Five to Six Forty-Five Minute Class Periods (or three block schedule sessions)
The learner will:
- investigate the history and culture of selected countries in North and South America.
- explain how the cultural traditions in these countries affected the development of nonprofit organizations and stewardship.
- describe and locate nations in North and South America, their cultures and communities.
- be able to discover biomes in nation selected.
- discover nonprofit organizations in nations studied.
- demonstrate use of concepts relating to philanthropy and geography.
- describe ecological and human problems addressed by NGOs.

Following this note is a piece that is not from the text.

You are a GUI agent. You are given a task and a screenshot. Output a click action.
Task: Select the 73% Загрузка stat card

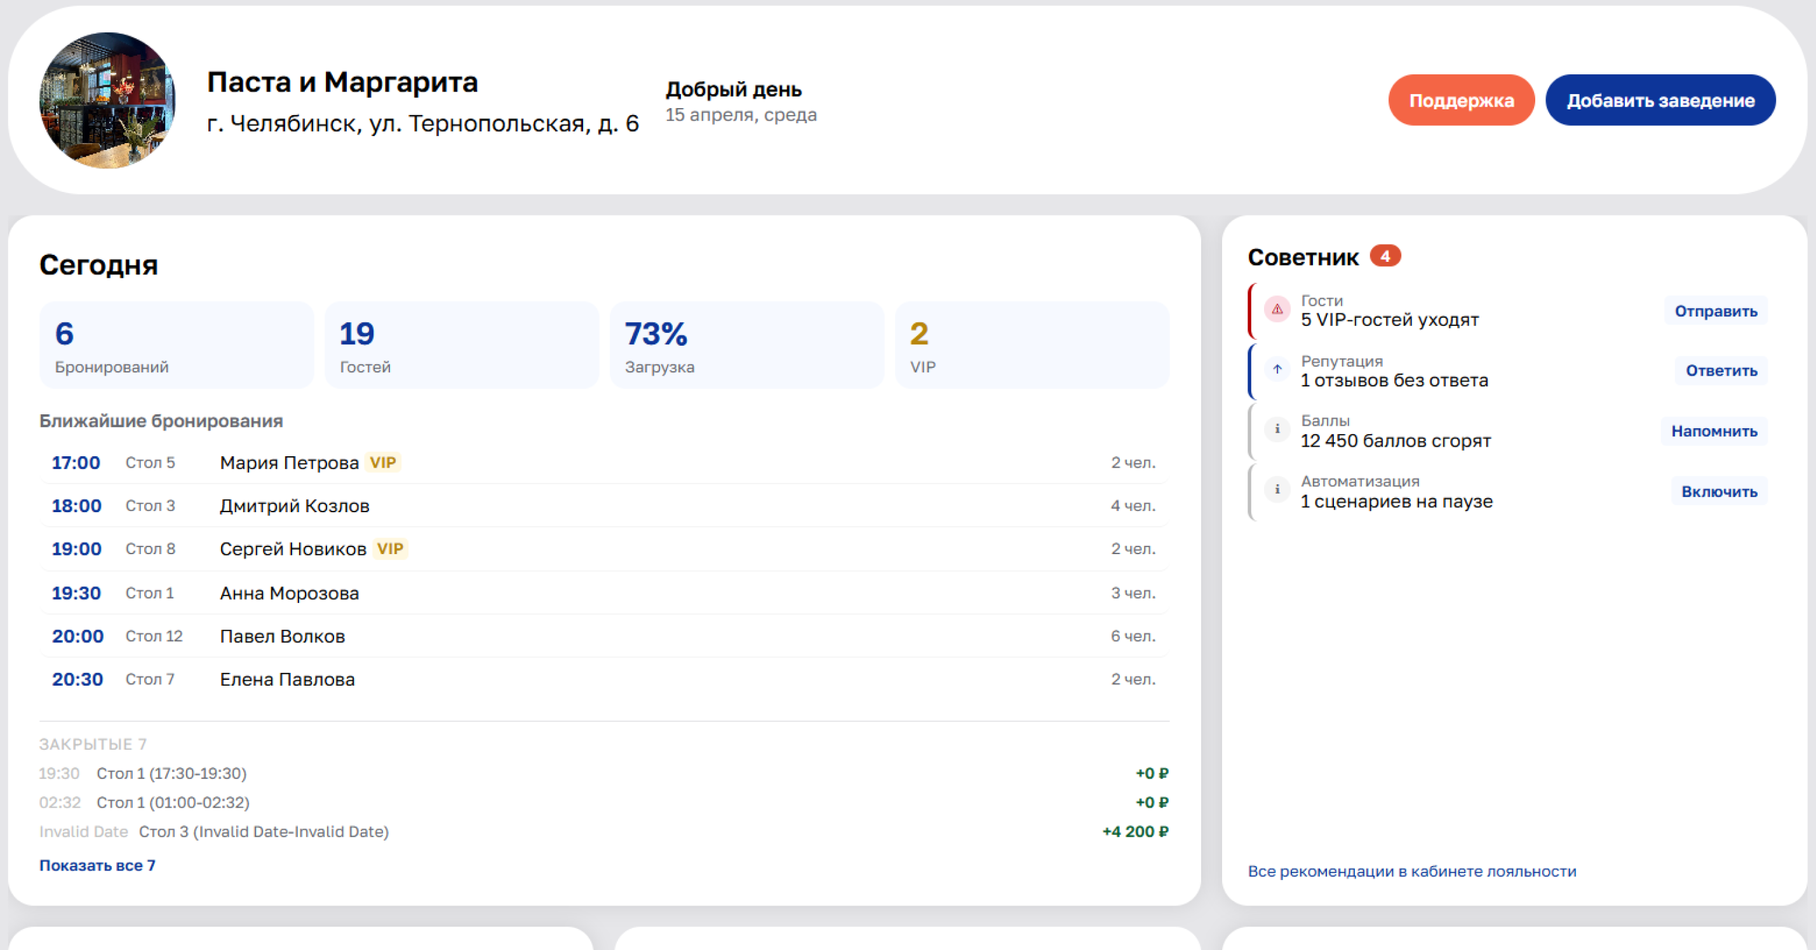click(747, 346)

- describe a contemporary condition in Canada, and one nation in Central or South America, and trace the historical origins.
None for this lesson.
Instructor Note: Make arrangements to take your class to the local school library, media center or community library to obtain reference resources needed for lesson research.
Review the concepts of philanthropy and stewardship, using the definitions and concepts developed in Lesson One: Traditions—Our World and Philanthropy. Read an excerpt from the story, Discovering The Inca Ice Maiden, by Johan Reinhard. (The publisher is National Geographic Society, March 1998. ISBN: 0792271424. It is the story about the effort to preserve an Incan child entombed in ice on a mountain in Panama. The author gives a lot of information about the country and the photography is excellent.) Talk about the story with your students and discuss these two questions: "What elements of culture and history are present in what we just read?" and "Why is this preservation an act of stewardship?"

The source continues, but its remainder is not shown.